0:24 So I'm gonna add a new Python file called Locustfile.py. pi, not py. It doesn't technically have to be named this, but you can type less to start
0:34 and control the tests if you do name it that. So let's call it that. Keep life simple, right?
0:40 Okay. So in order to do this, it's a little bit class-based. We're going to have import
0:45 locust, which we don't have. PyCharm will suggest we install it, but let's be a little more thorough here and put it
0:52 like in here and I'll generate that requirements file for you. All right, looks like a bunch of stuff got updated.
1:07 Also a whole bunch of things about Flask got installed. And Flask is used for Locust to show us real-time interactive reports
1:17 as well as some of these green threads and G event stuff. So that is all good to go. You are, so what we're gonna do is we're gonna create a class
1:26 and we'll just call this API test. It's gonna drive from Locus HTTP user. Now, the way this works is we create a function and then we give it a name.

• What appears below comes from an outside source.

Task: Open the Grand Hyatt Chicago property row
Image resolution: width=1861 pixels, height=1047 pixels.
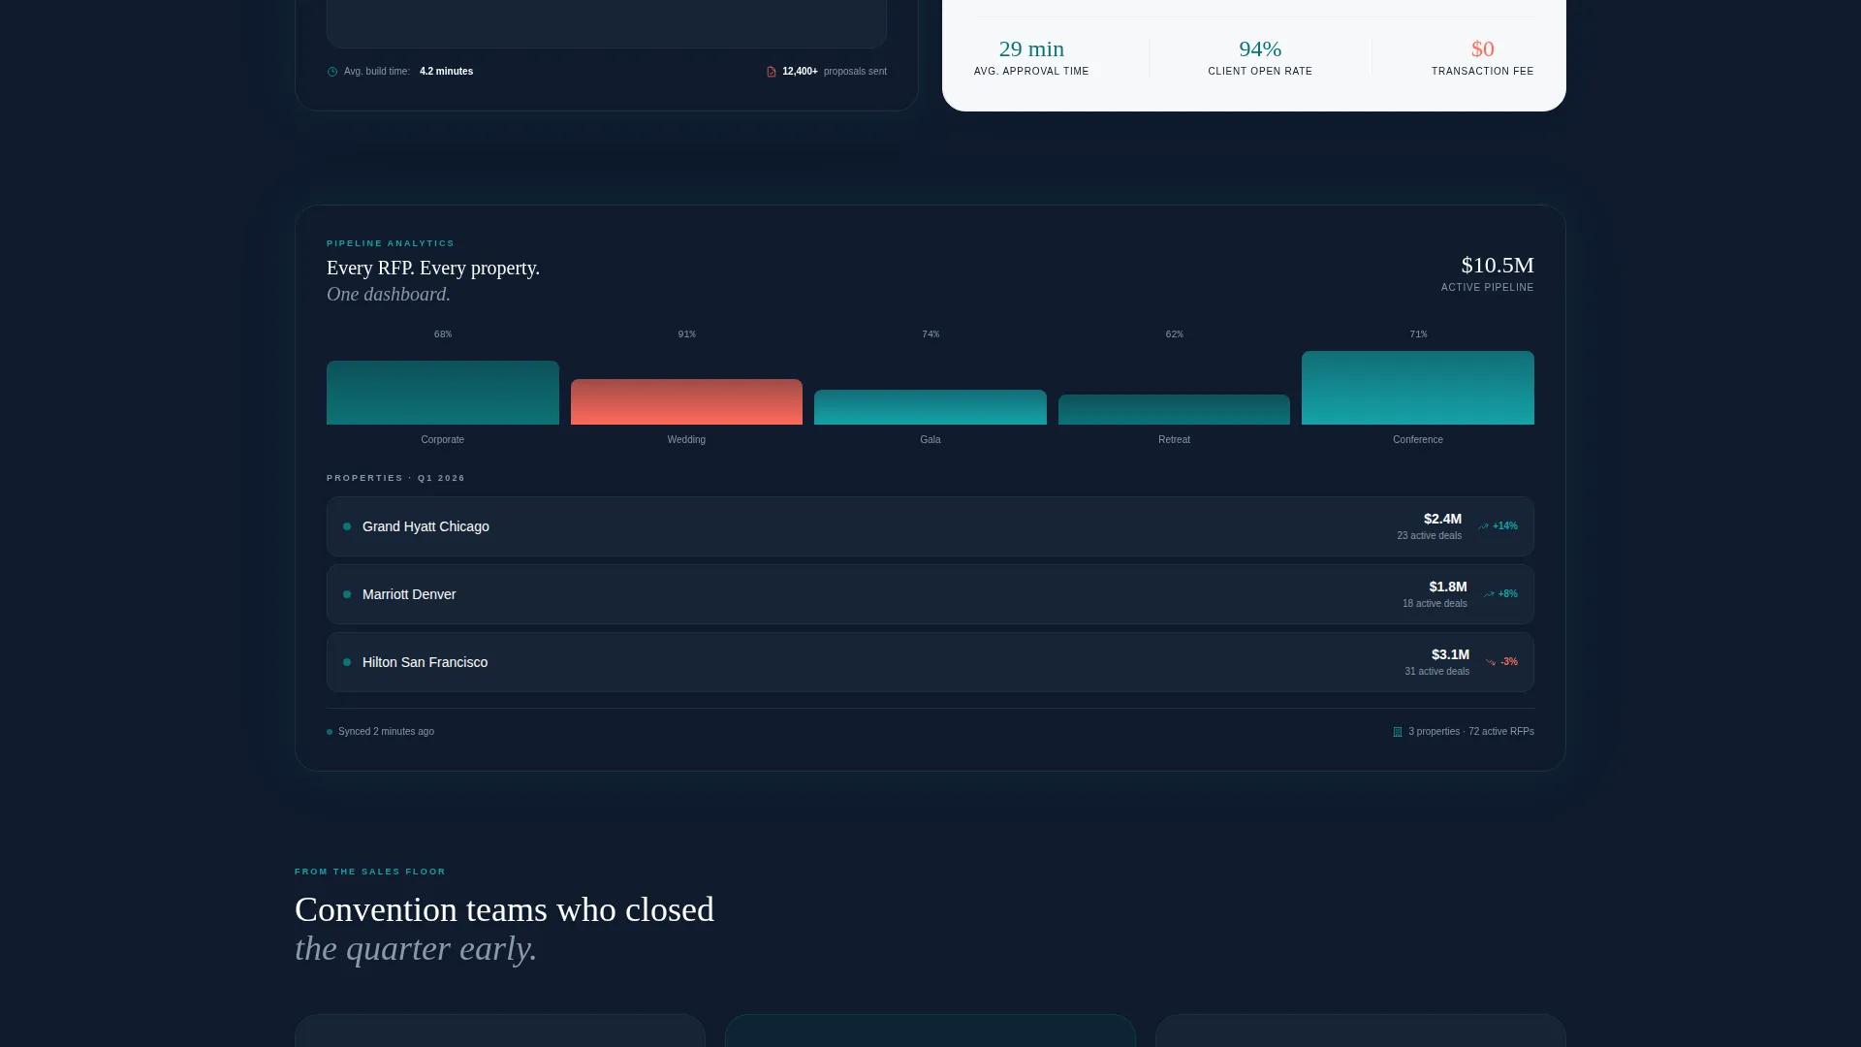Action: [931, 526]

1:41 And typically you wanna think about this as a scenario. So if we go back and we run that file, you can see it's ready to go up there.
1:49 Remember, we were playing with the static files when we made the colors kind of insane. Well, let's not worry about that.
1:57 But what we want to think about is there are four different ways that people can interact with our app here.
2:03 One of them is to get the stats, right, this thing. The other is to get the recent packages. We could get details about the packages.
2:14 This one turned out to be pretty intense 'cause in here we're returning everything. Now I said four, that looks like three.
2:22 The fourth one is this page itself. So although this is not really interacting with the API, let's go ahead and bring this in.
2:29 We'll see how this works in a minute. So we're gonna call this homepage. And the URL is gonna be just forward slash to make it obvious.
2:42 Now the way we tell Locust what this is, we say @locust.task. And here we're going to say self.client.get.
2:55 Now we don't want to put, you can see there's a bunch of options, we don't want to put the host actually in here because that might change.
3:02 We tested in production, are we testing locally? So all that's left is slash.
3:09 And what we can do, I'll put this off for just a minute, we can say host equals this.
3:15 The other thing it wants us to set in here is we'll set the weight to one. Okay, we'll come back to that in a minute. So here's our homepage.
3:23 And maybe that's not the only thing that users do. The users might also, coming back here, they might want to get the stats and say maybe
3:31 the stats, so this will be slash API slash stats, maybe that will be kind of common. We'll say stats. And this is what goes here.
3:43 What else might we have them do? Well, they're going to be surely looking for some recent packages, aren't they? And we'll just have them get five.
3:53 And let's start with just these three here. So be just call these recent.
3:58 Now nothing in this page, nothing in this file here tells you anything about what a typical user does.
4:06 Does the user mostly visit the homepage and just rarely get the recent packages? Is this mostly what they're doing? And then I almost never come here.
4:15 Also, how long, how quickly do they switch from task to task? Do they click around a lot? Are they thoughtful?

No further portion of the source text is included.